La molécule ciblée a déjà achevé l’ensemble des phases d’évaluation en laboratoire pour les souches Zaïre et Soudan. Elle n’a cependant jamais été utilisée contre Bundibugyo, cette variante n’ayant pas provoqué d’épidémie majeure depuis plusieurs années.

Si l’accord est conclu, le traitement sera déployé dans un cadre d’essai clinique strict. L’idée est de mesurer son efficacité et sa tolérance directement sur les patients congolais, selon un protocole validé par les autorités sanitaires et les comités d’éthique.

En parallèle de cette piste, Kinshasa a sollicité des antiviraux à large spectre auprès de ses partenaires techniques et internationaux. Le ministre reste toutefois lucide sur la situation actuelle :

« A ce jour, il n’existe pas de traitement spécifique contre le virus Ebola. La prise en charge reste donc symptomatique : réhydratation, prise en charge de la détresse respiratoire, transfusion en cas d’anémie sévère ».

Cette réalité clinique explique l’urgence d’accélérer sur deux fronts : l’accès à des molécules expérimentales et le renforcement des capacités de soins sur le terrain.

La stratégie nationale repose actuellement sur trois axes : isolement rapide des cas, suivi des contacts et mobilisation communautaire.  

230 patients sont actuellement isolés et traités dans les centres de traitement Ebola répartis en Ituri, Nord-Kivu et Sud-Kivu. Ces structures bénéficient d’un appui logistique renforcé pour garantir la sécurité des soignants et des patients.  

3600 personnes sont suivies activement par les équipes de terrain. Le travail consiste à identifier, tester et isoler les cas suspects le plus rapidement possible afin de briser la chaîne de transmission. Le volet laboratoire a été accéléré pour soutenir cette démarche.  

« 2000 tests sont partis aujourd’hui, 4000 autres partiront demain », a précisé le ministre.  

Des équipes sont déployées auprès des chefs coutumiers, des responsables religieux, des établissements scolaires et des ONG locales. Le message central porte sur la prévention des contacts avec les malades et l’acceptation des enterrements dignes et sécurisés. Le ministre rappelle que « un corps décédé reste contagieux à cause des sécrétions », d’où l’importance de respecter les protocoles funéraires.

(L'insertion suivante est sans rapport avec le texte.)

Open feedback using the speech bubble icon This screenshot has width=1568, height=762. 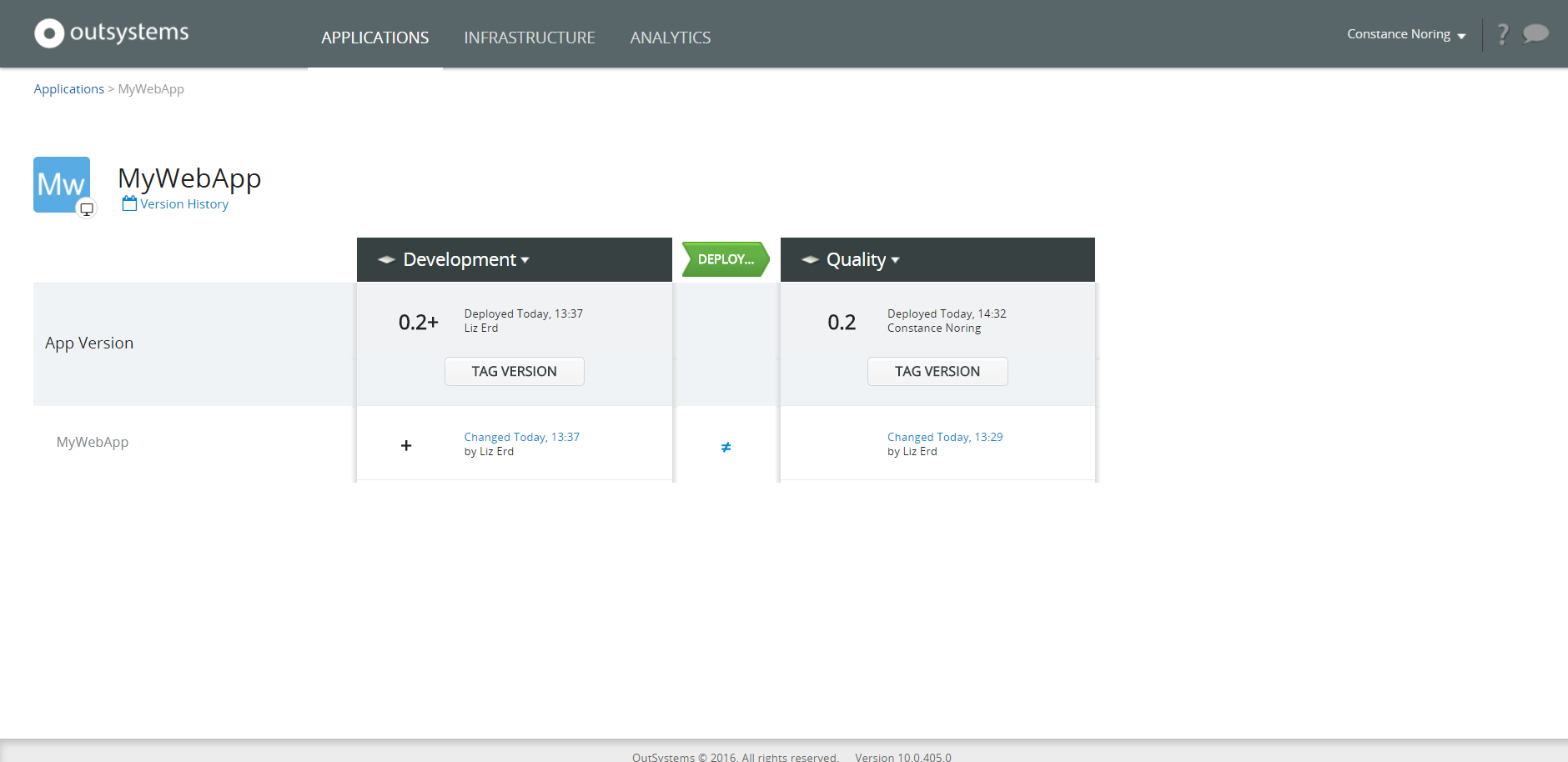tap(1535, 34)
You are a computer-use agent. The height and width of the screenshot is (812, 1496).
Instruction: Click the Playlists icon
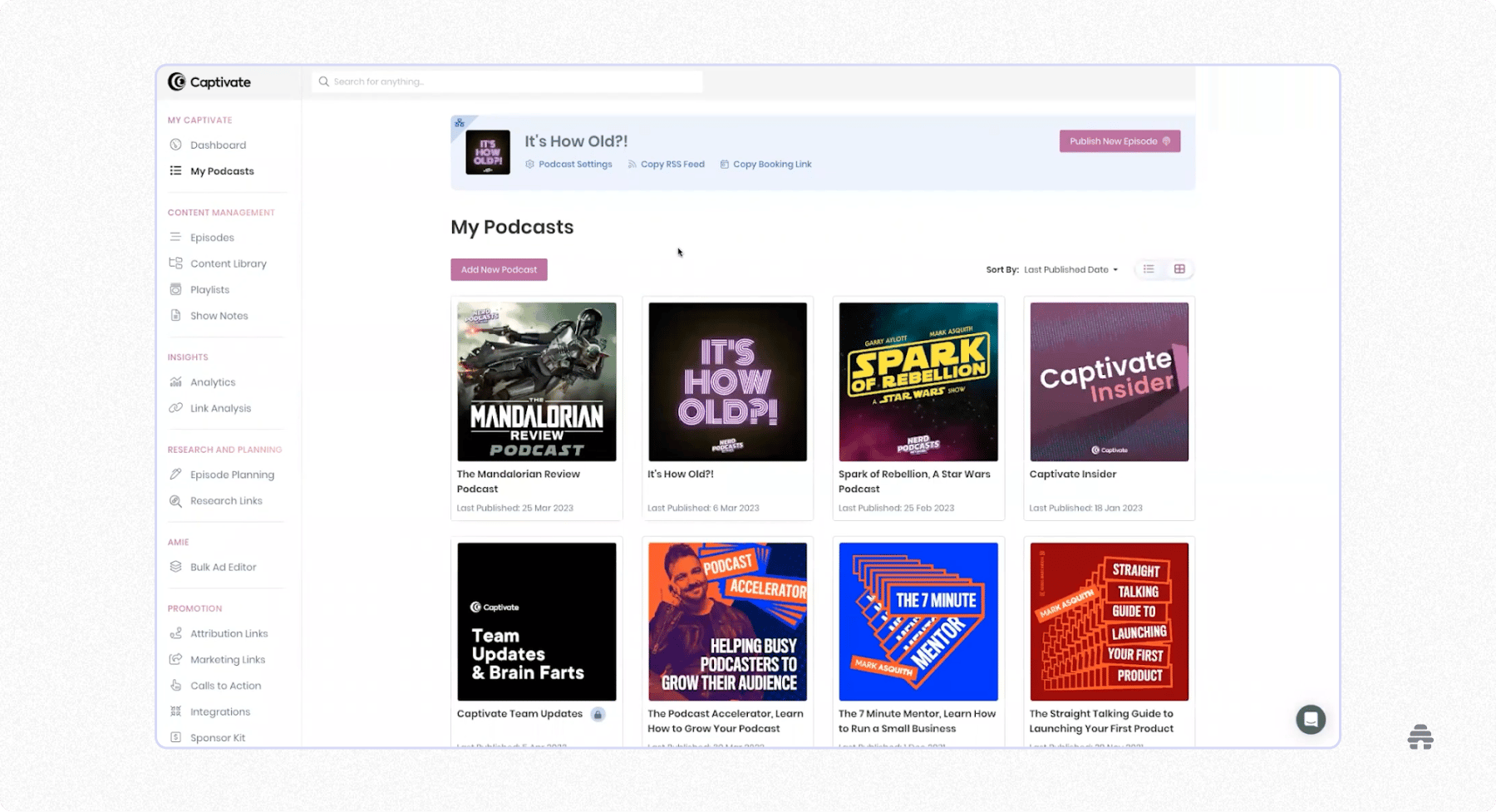pyautogui.click(x=175, y=289)
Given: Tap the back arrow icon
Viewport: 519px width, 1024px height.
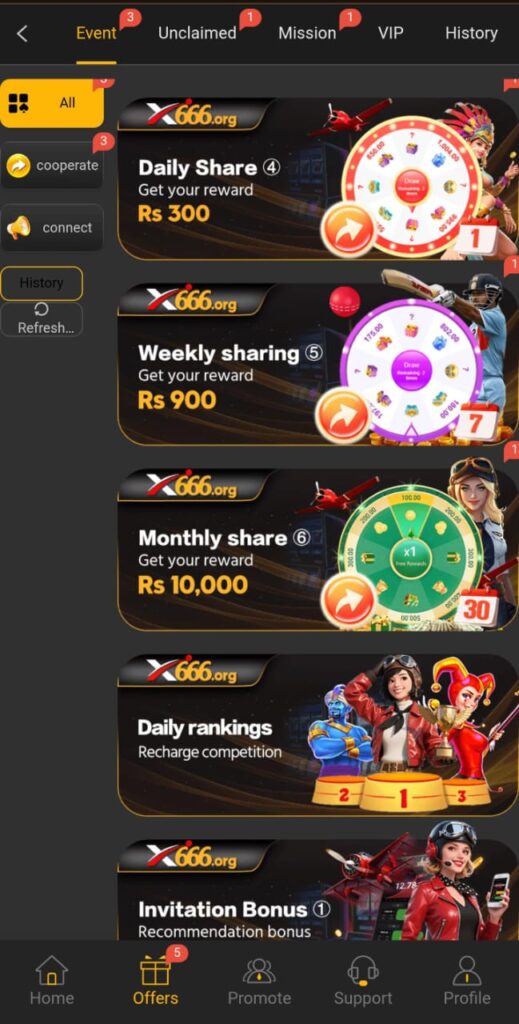Looking at the screenshot, I should [x=22, y=33].
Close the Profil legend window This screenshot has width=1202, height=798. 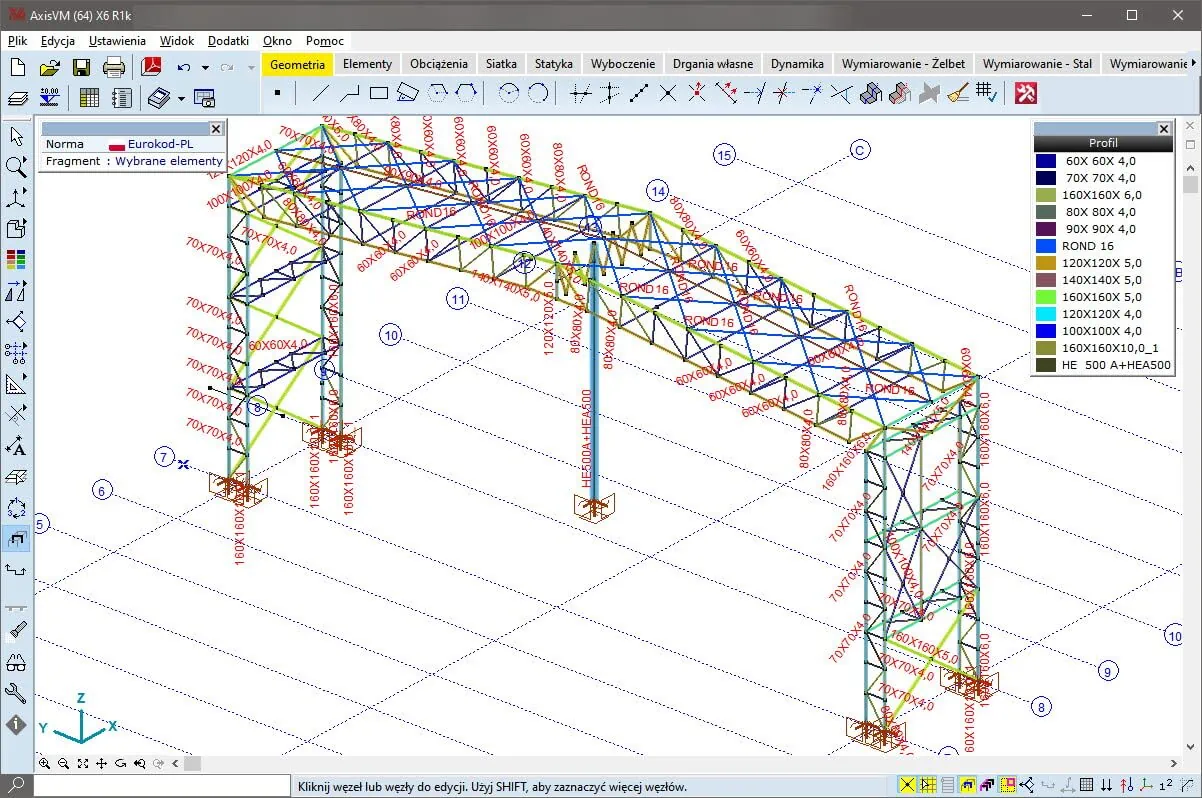(1163, 129)
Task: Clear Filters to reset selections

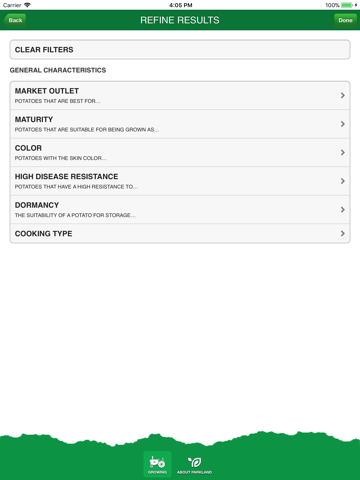Action: (180, 50)
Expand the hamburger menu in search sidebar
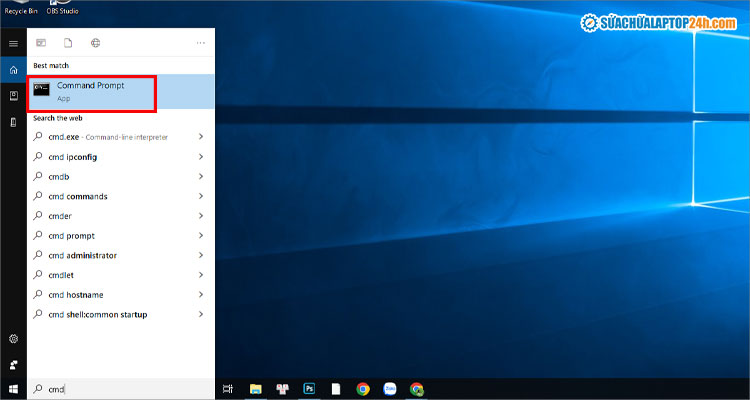750x400 pixels. (13, 44)

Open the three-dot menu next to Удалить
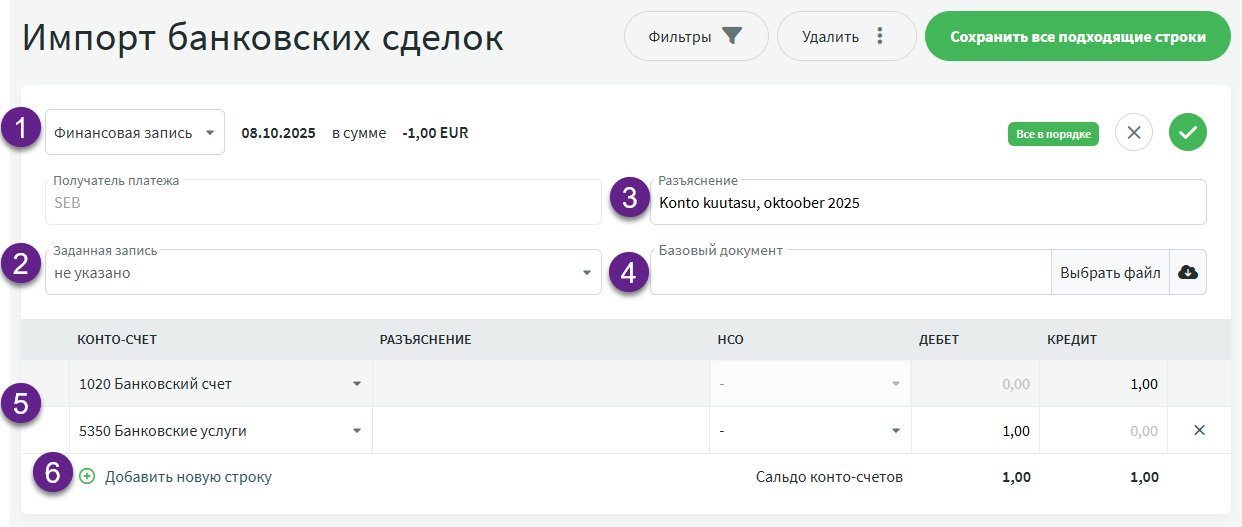880,37
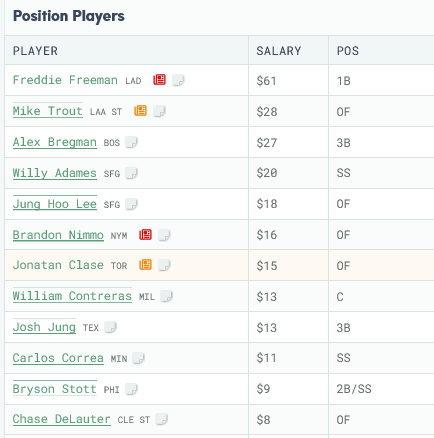Open the note icon beside Willy Adames
434x438 pixels.
(131, 173)
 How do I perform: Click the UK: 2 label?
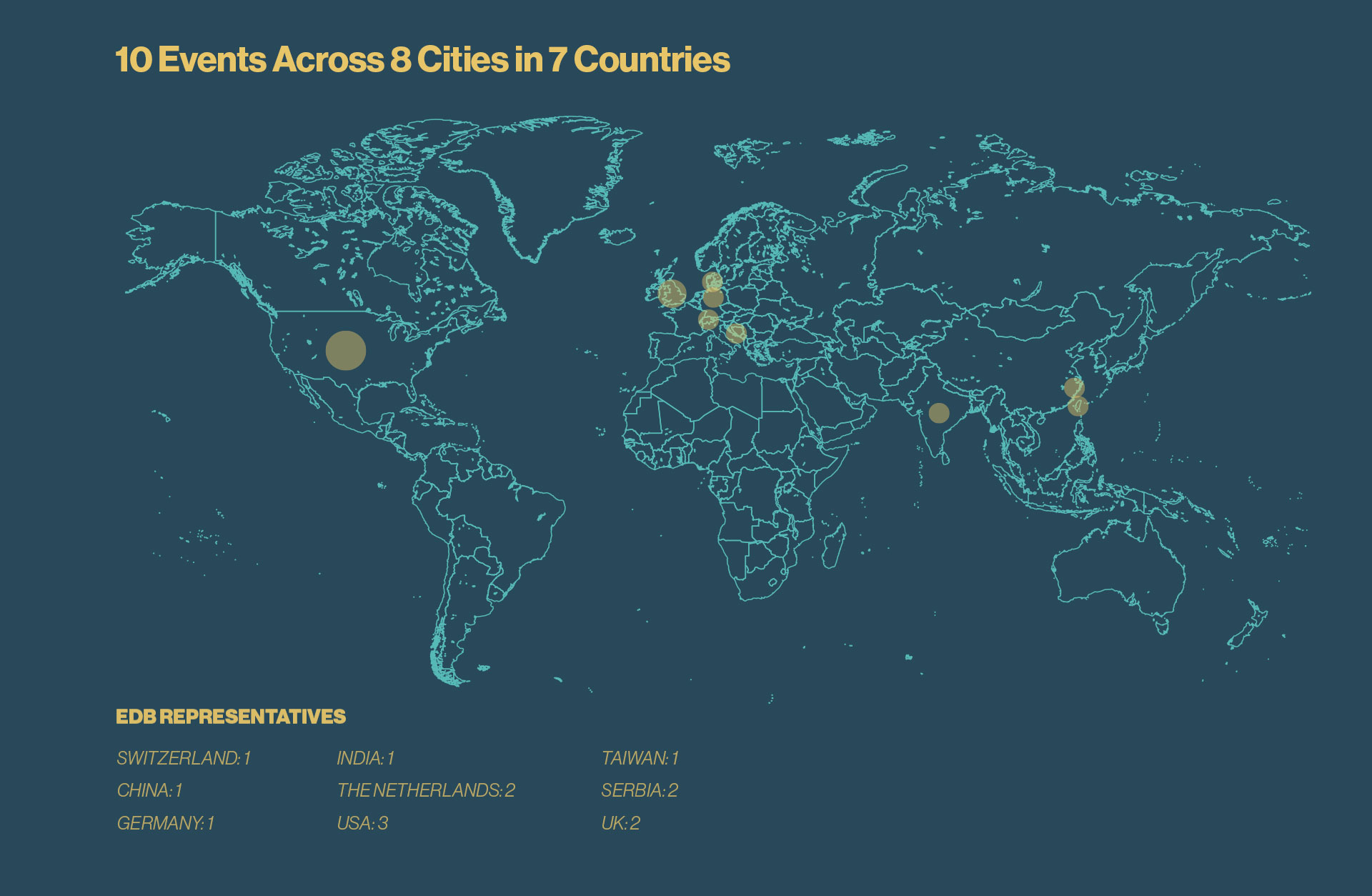pyautogui.click(x=620, y=823)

La réponse s’accompagne d’un déploiement logistique exceptionnel. Le 17 août, le ministre s’est rendu sur le terrain avec plus de 5 tonnes d’équipements médicaux et de protection. L’UNICEF a livré une cargaison complémentaire dès le lendemain. Une nouvelle livraison de 100 tonnes est attendue jeudi.

Ce flux de matériel vise à équiper les centres de traitement, les laboratoires mobiles et les équipes d’intervention rapide dans l’ensemble des zones touchées.

L’enjeu des prochains jours réside dans la réponse américaine concernant l’anticorps monoclonal. Si le feu vert est donné, la RDC deviendra l’un des premiers pays à évaluer ce traitement contre la souche Bundibugyo en situation épidémique réelle.

Cette approche s’inscrit dans une logique de recherche-action : produire des données probantes tout en offrant une option thérapeutique aux patients qui n’en disposent pas encore. La réussite de cette démarche dépendra de la rapidité d’exécution du protocole, de la qualité du suivi clinique et de l’adhésion des communautés concernées.